Among the entries below, one line contains "Switch to the Bildschirmfotos tab" and another contains "You are a computer-use". Transcribe those two lines and every line between them, exactly.

> Data records
┄┄┄┄┄┄

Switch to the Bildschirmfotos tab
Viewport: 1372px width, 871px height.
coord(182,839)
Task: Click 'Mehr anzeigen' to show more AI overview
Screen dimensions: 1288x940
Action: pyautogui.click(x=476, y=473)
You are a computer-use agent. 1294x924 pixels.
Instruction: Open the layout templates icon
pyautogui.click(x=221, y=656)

┄┄┄┄┄┄

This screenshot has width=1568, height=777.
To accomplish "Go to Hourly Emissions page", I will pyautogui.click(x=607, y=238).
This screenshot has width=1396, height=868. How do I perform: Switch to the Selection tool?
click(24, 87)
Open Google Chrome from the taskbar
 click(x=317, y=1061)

┄┄┄┄┄┄

> Exercise output
Switch to the Bildschirmfotos tab
Viewport: 1372px width, 871px height.
coord(182,839)
Task: Click 'Mehr anzeigen' to show more AI overview
Screen dimensions: 1288x940
Action: pyautogui.click(x=476, y=473)
You are a computer-use agent. 1294x924 pixels.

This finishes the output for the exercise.